- DATA EXTRACT -
+---+
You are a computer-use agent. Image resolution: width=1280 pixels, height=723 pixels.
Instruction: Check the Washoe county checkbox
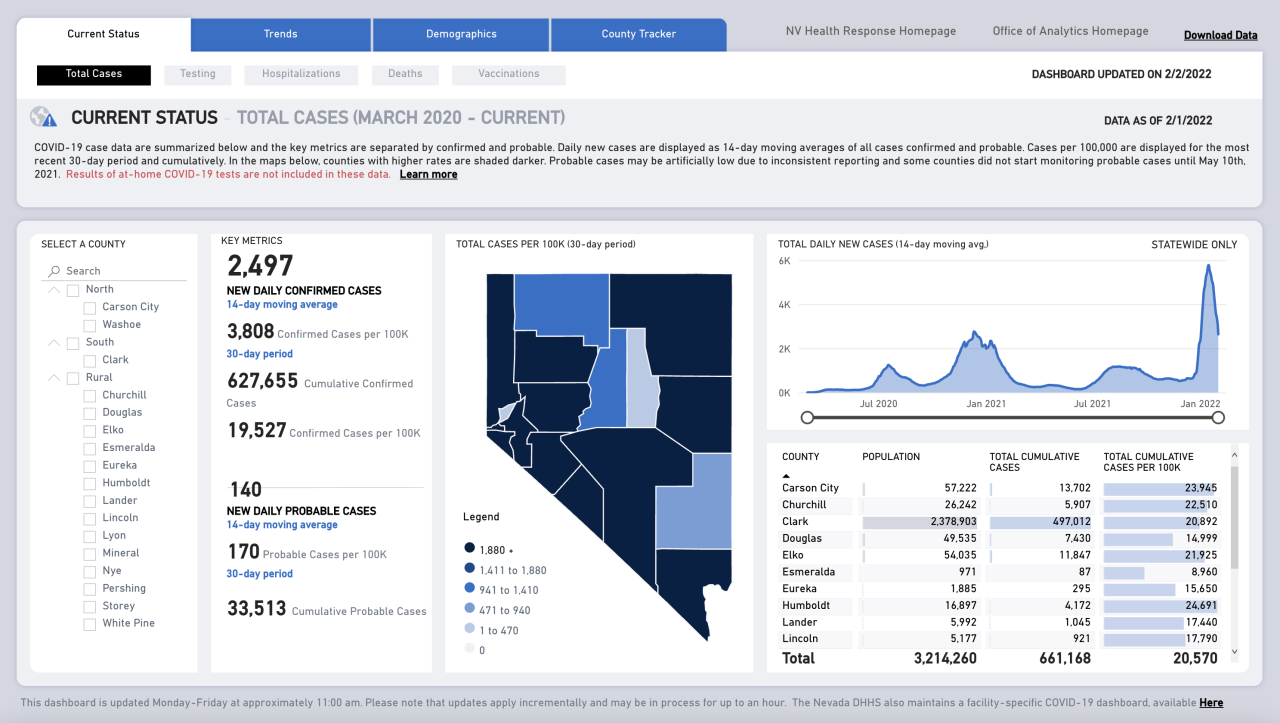click(90, 325)
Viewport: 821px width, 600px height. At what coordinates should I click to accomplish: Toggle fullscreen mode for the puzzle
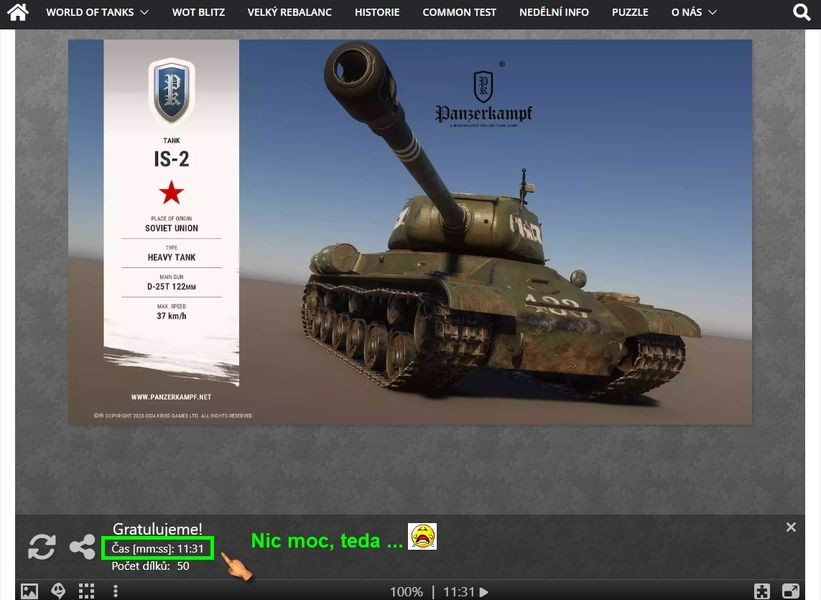(x=790, y=591)
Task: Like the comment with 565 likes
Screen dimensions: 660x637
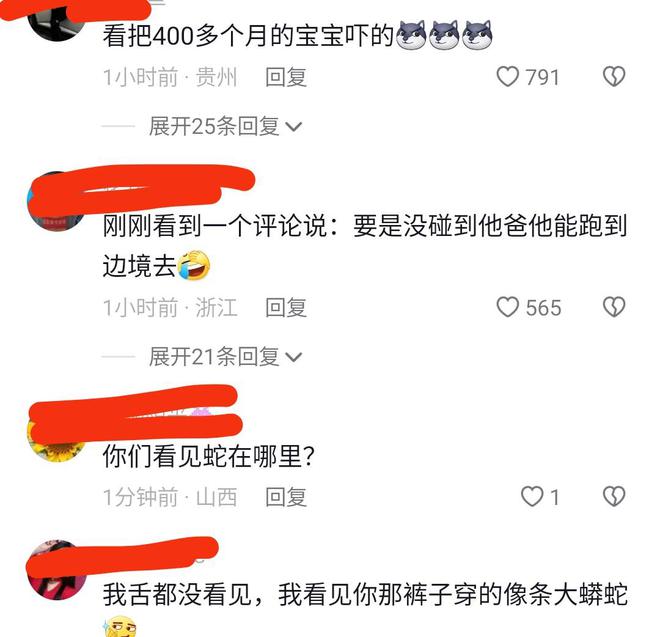Action: click(508, 307)
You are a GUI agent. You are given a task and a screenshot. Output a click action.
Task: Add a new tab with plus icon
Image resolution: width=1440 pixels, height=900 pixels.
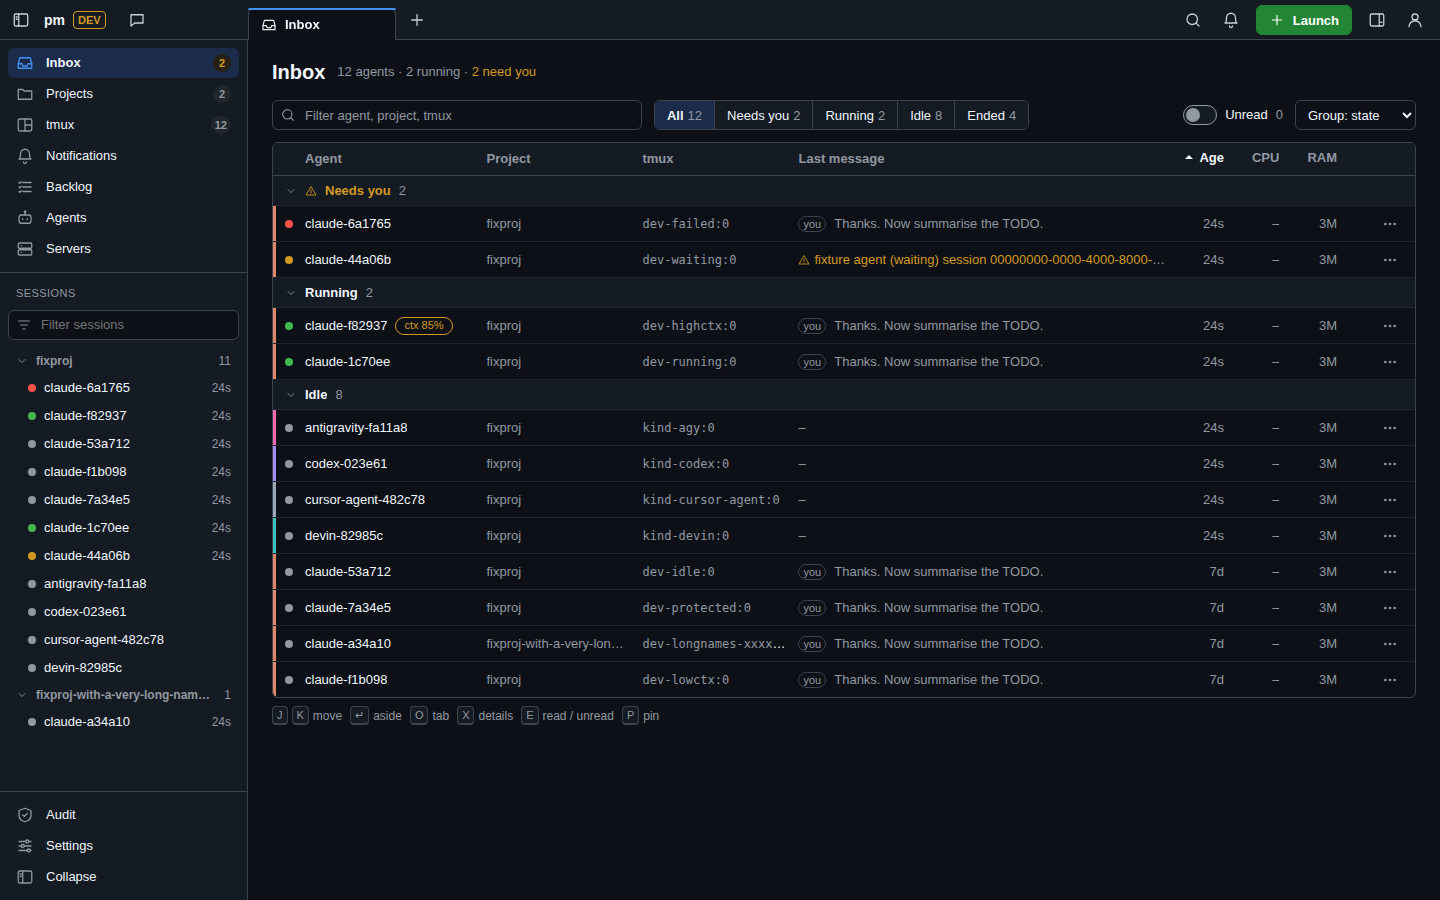[x=417, y=20]
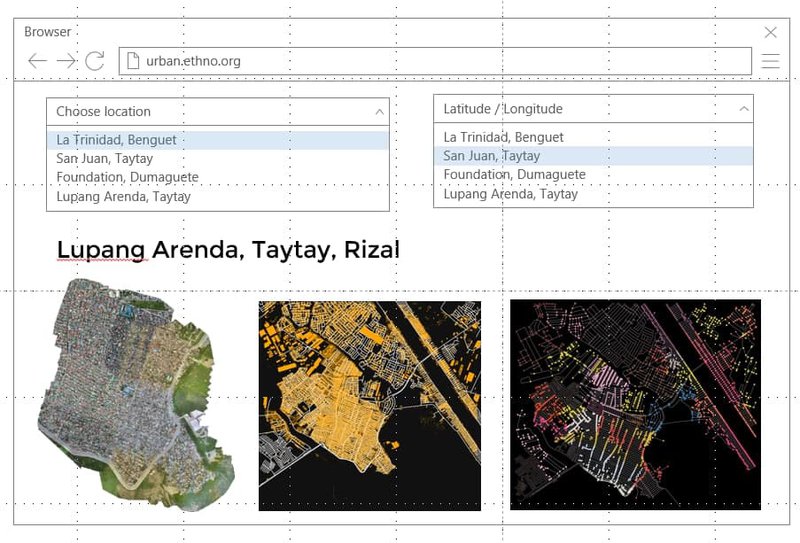Screen dimensions: 800x543
Task: Reload the page with the refresh icon
Action: (x=95, y=61)
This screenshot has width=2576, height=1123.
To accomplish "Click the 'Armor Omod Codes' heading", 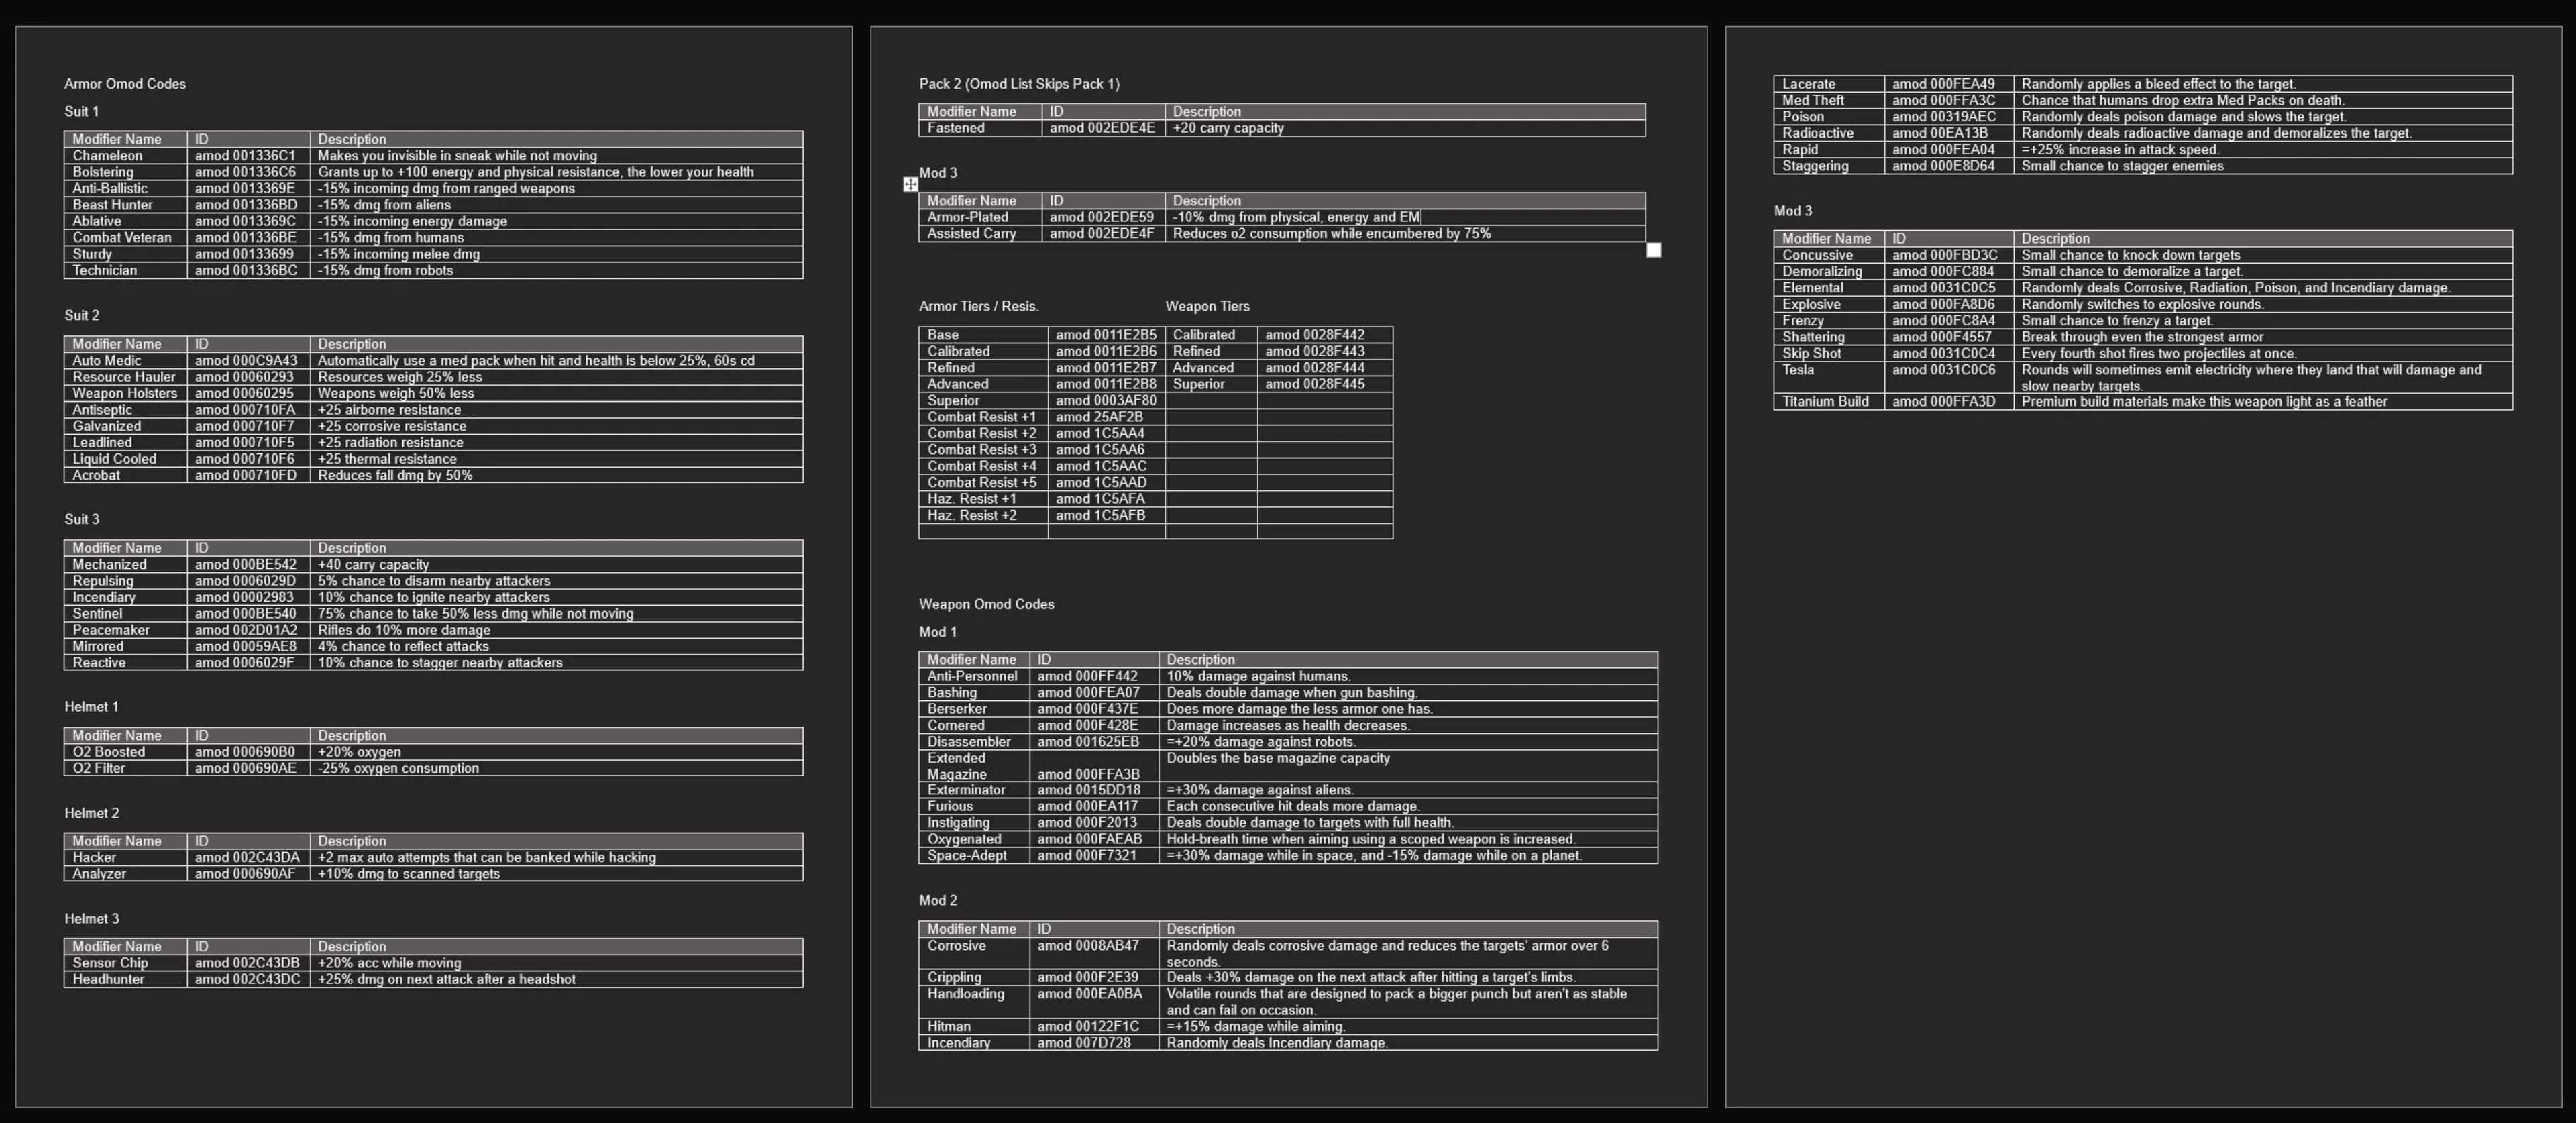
+---+
- PROBLEM TO SOLVE -
Pull out the material word for word, starting at the line that has "You are a GUI" and going through the final line. Leave the pictures out.

- ANSWER TO THIS TASK -
You are a GUI agent. You are given a task and a screenshot. Output a click action.
Task: Add a new tab with plus icon
Image resolution: width=1440 pixels, height=900 pixels.
[x=417, y=20]
Screen dimensions: 800x543
Task: Reload the page with the refresh icon
Action: (x=95, y=61)
This screenshot has width=2576, height=1123.
To accomplish "Click the 'Armor Omod Codes' heading", 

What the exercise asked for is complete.